> **Work to be completed**:
Please edit the listing from the line containing "Where should I" through the end of the listing, replacing "magnifier" with "magnifying glass" and changing nothing else. Give back only those lines, without the pictures.

> **Recorded information**:
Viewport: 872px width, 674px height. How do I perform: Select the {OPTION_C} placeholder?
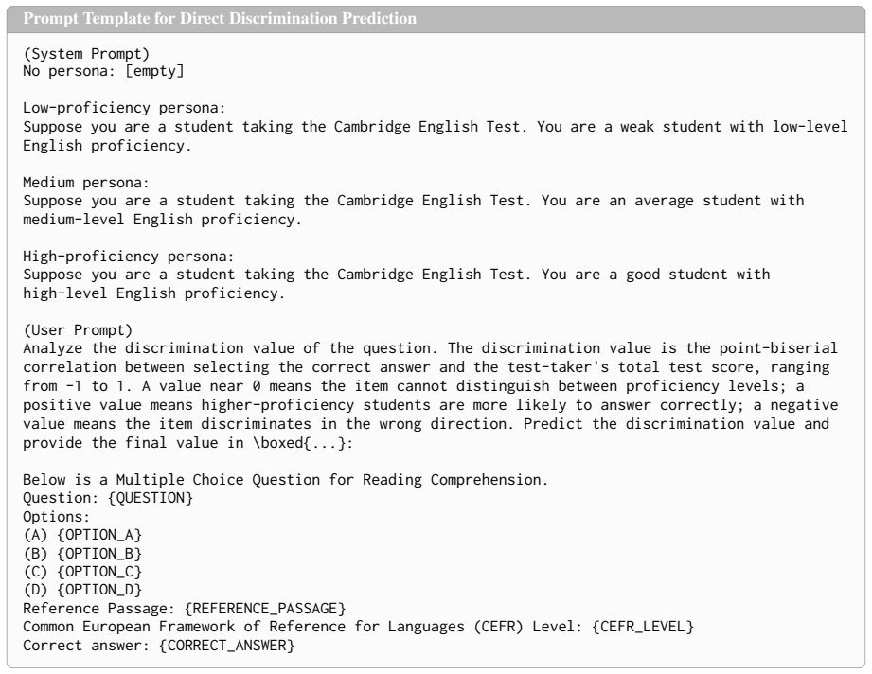tap(99, 572)
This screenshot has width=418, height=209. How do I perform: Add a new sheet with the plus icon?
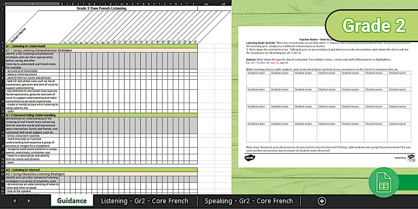point(322,201)

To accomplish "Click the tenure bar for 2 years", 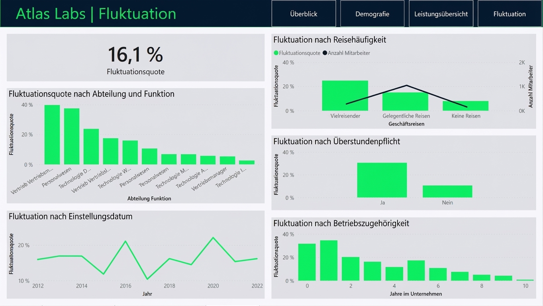I will click(x=351, y=269).
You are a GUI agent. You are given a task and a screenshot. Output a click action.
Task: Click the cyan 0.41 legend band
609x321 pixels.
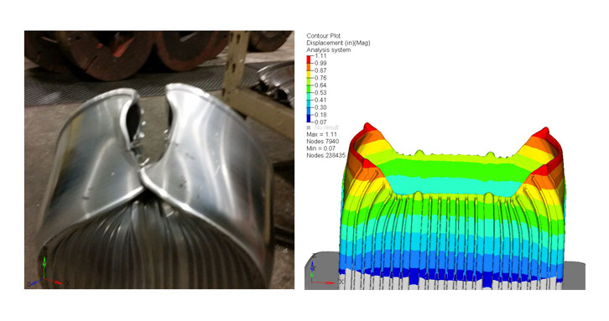click(x=310, y=104)
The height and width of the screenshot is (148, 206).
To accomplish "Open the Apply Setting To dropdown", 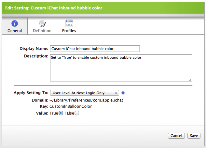I will (85, 93).
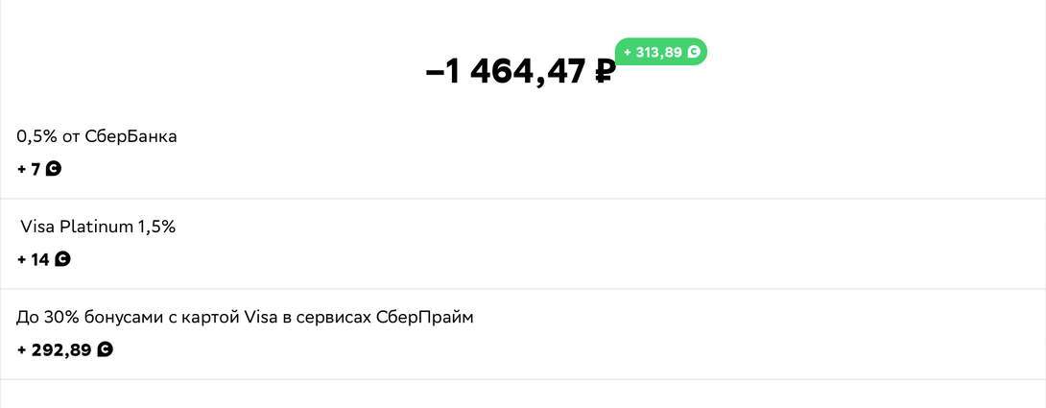
Task: Open the Visa Platinum 1,5% entry
Action: 97,228
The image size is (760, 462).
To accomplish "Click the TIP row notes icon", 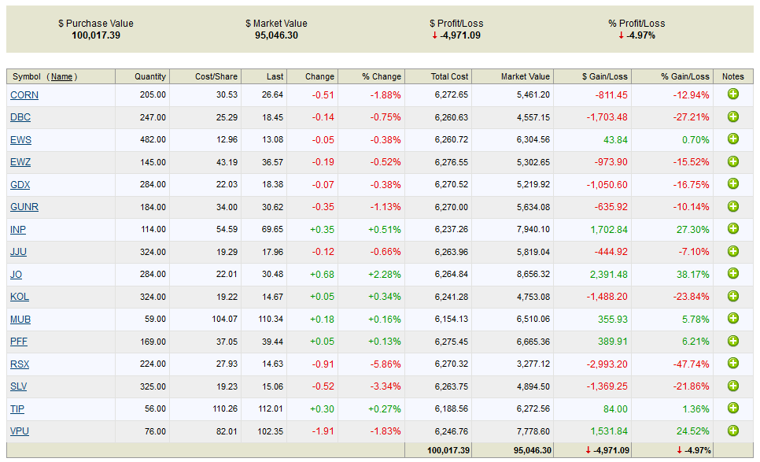I will 732,408.
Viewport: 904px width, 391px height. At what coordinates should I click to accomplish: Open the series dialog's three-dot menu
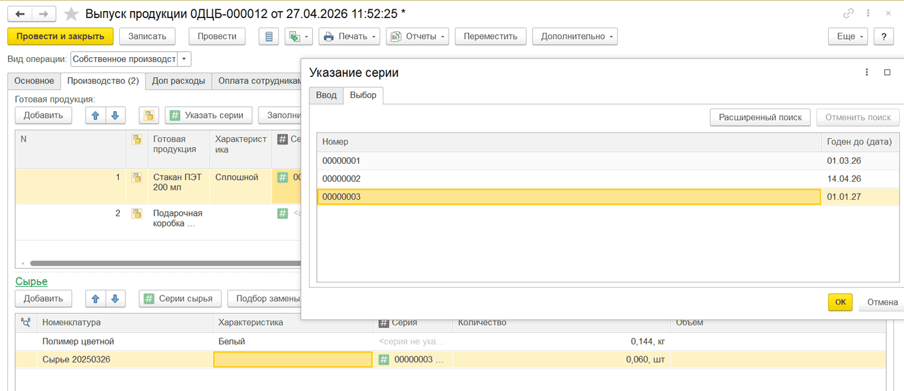click(867, 73)
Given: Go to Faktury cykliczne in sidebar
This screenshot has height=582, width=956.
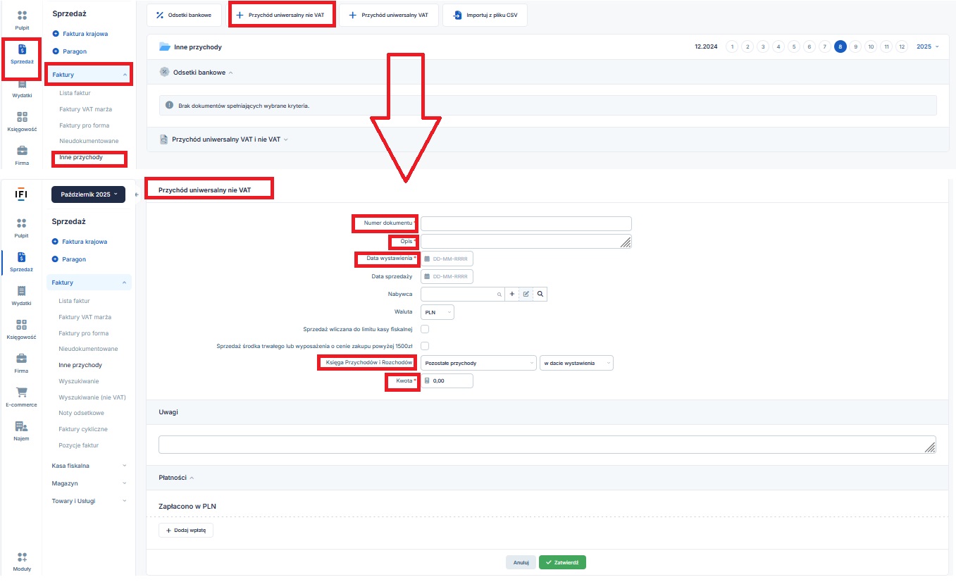Looking at the screenshot, I should click(82, 429).
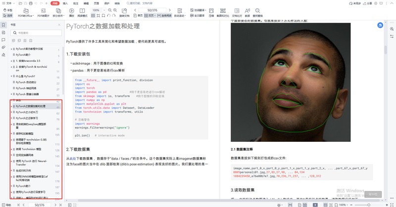This screenshot has height=207, width=396.
Task: Start the 播放 slideshow playback
Action: tap(71, 13)
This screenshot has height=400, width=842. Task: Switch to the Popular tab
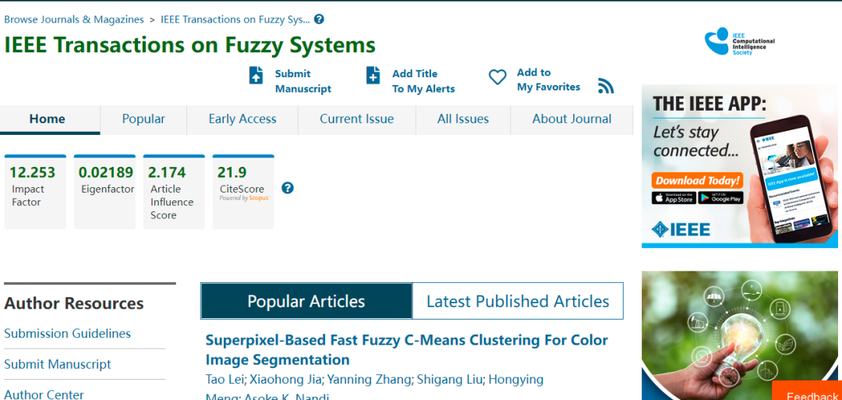(143, 119)
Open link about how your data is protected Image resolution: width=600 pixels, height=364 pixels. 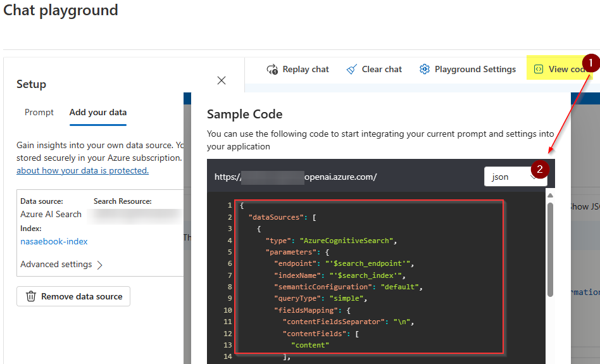pos(82,170)
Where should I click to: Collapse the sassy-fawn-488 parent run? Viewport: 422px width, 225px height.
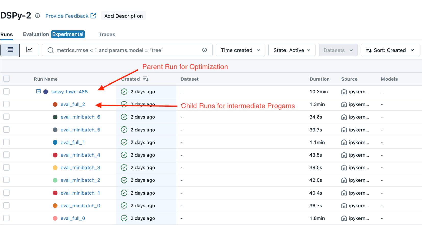pyautogui.click(x=39, y=91)
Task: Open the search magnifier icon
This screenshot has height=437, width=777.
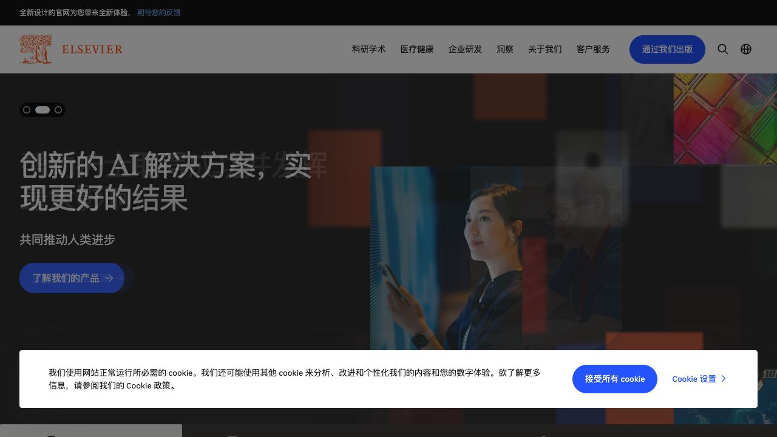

> **The output**:
Where should I click to: Collapse the sassy-fawn-488 parent run? Viewport: 422px width, 225px height.
pyautogui.click(x=39, y=91)
Task: Open the search magnifying glass icon
This screenshot has height=437, width=777.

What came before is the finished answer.